Mycological Efficacy and Safety of Ketoconazole 2% Shampoo With a Seven-Day Versus Three-Day Treatment Duration in Pityriasis Versicolor

This study is a double-blind randomized clinical trial designed to compare the effectiveness and safety of two different treatment durations of ketoconazole 2% shampoo in patients with pityriasis versicolor, a common superficial fungal infection caused by Malassezia species, particularly prevalent in tropical climates.

The study is conducted in outpatient dermatology clinics in Indonesia, where high temperature and humidity may contribute to persistent or suboptimal treatment responses with standard short-course topical therapy. Current clinical practice commonly recommends a three-day regimen of ketoconazole 2% shampoo; however, longer exposure may be necessary to achieve adequate antifungal activity under tropical conditions. This trial evaluates whether extending treatment to seven days provides superior therapeutic benefit while maintaining an acceptable safety profile.

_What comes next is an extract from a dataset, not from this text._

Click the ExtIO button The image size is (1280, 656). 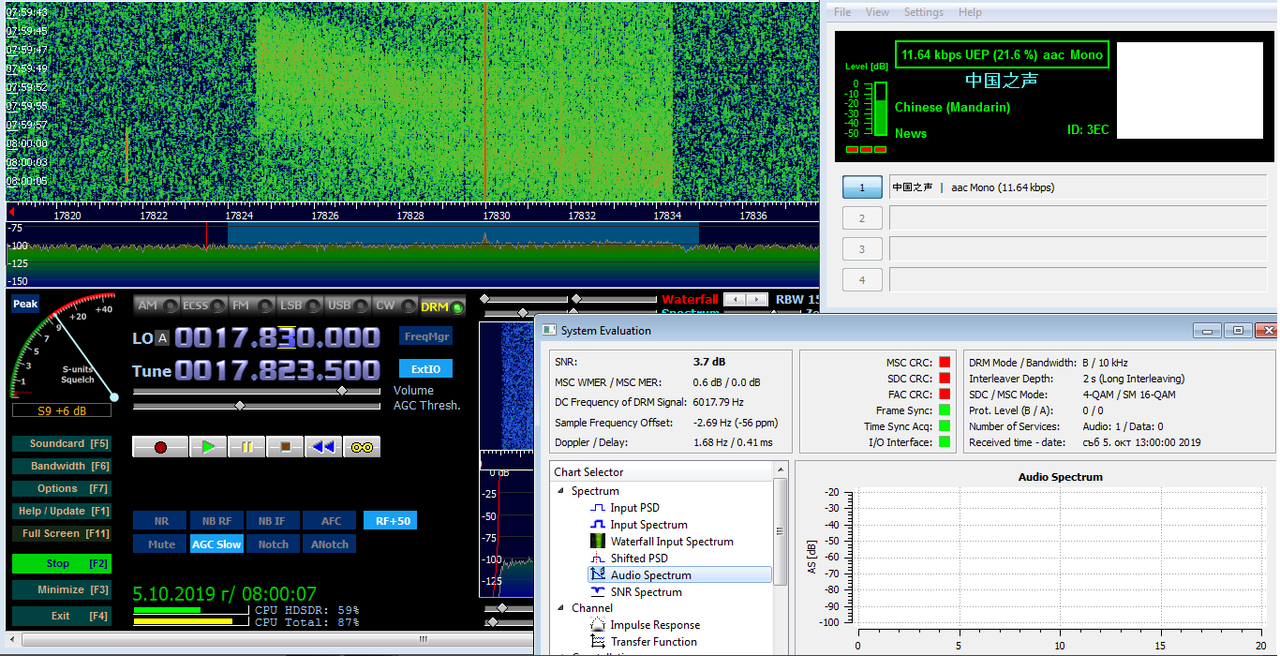pos(426,369)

Eligible participants with a confirmed diagnosis of pityriasis versicolor are randomly assigned to receive ketoconazole 2% shampoo for either three consecutive days or seven consecutive days. Randomization is performed using a concealed allocation sequence. Both participants and investigators are blinded to treatment allocation. The shampoo formulation, packaging, and labeling are identical in both groups to maintain blinding throughout the study.

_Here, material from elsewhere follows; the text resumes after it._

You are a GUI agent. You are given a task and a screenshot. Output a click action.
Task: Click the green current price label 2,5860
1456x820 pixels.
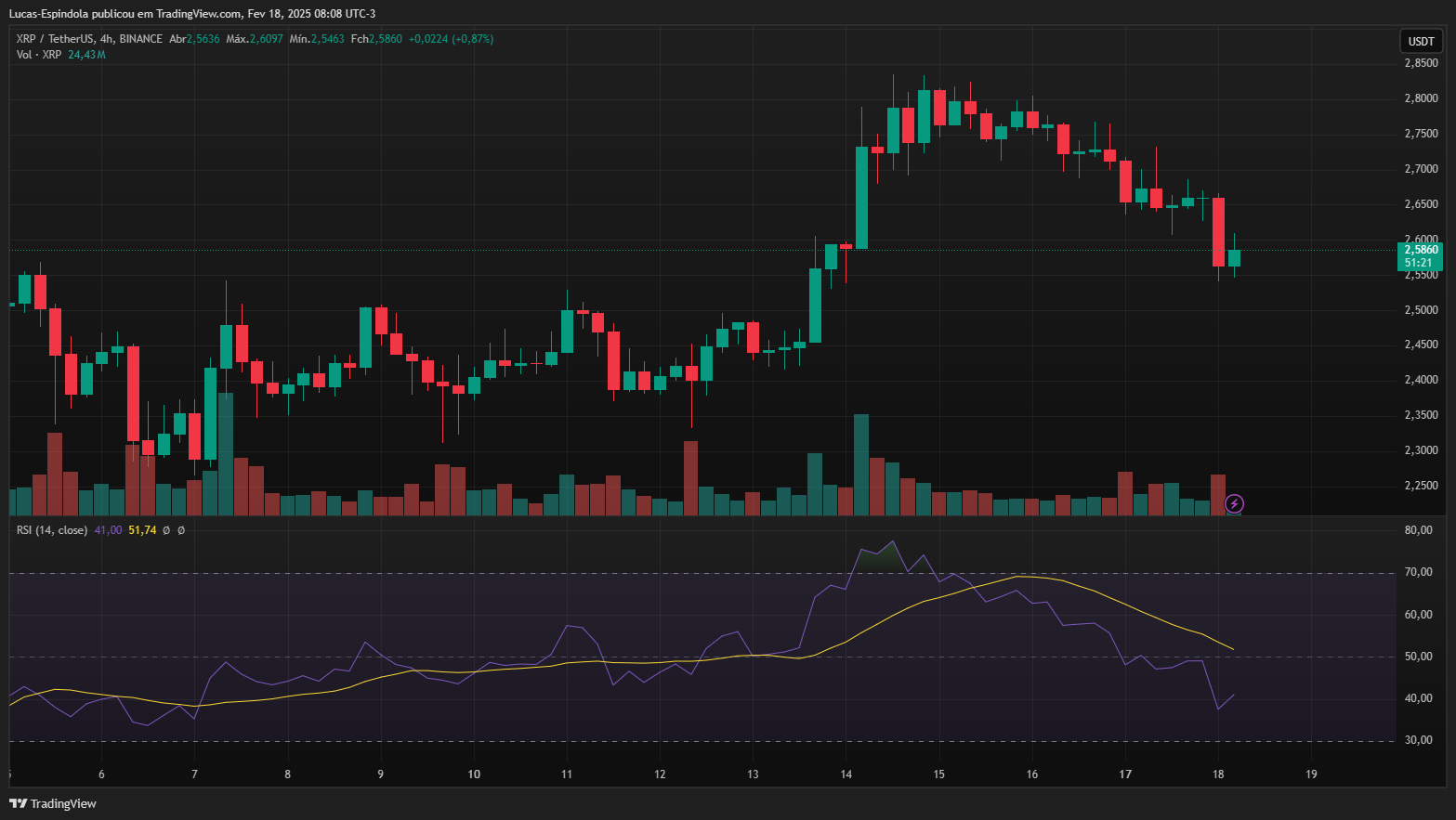1420,250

Participants are instructed to apply the shampoo to affected areas or the entire body, as indicated, once daily according to the assigned regimen. The shampoo is left on the skin for a standardized duration before rinsing. No additional antifungal treatments are permitted during the study period.

Clinical and mycological evaluations are performed at baseline and during follow-up visits. Mycological assessment is conducted using direct microscopic examination of skin scrapings. Clinical evaluation includes physical examination of skin lesions and documentation of treatment response. Dermoscopic examination is performed as supportive data to assess morphological changes before and after therapy.

Safety monitoring is conducted throughout the study. Participants are instructed to report any adverse skin reactions, including irritation, burning sensation, pruritus, or signs suggestive of contact dermatitis. All adverse events are recorded and managed according to predefined safety procedures.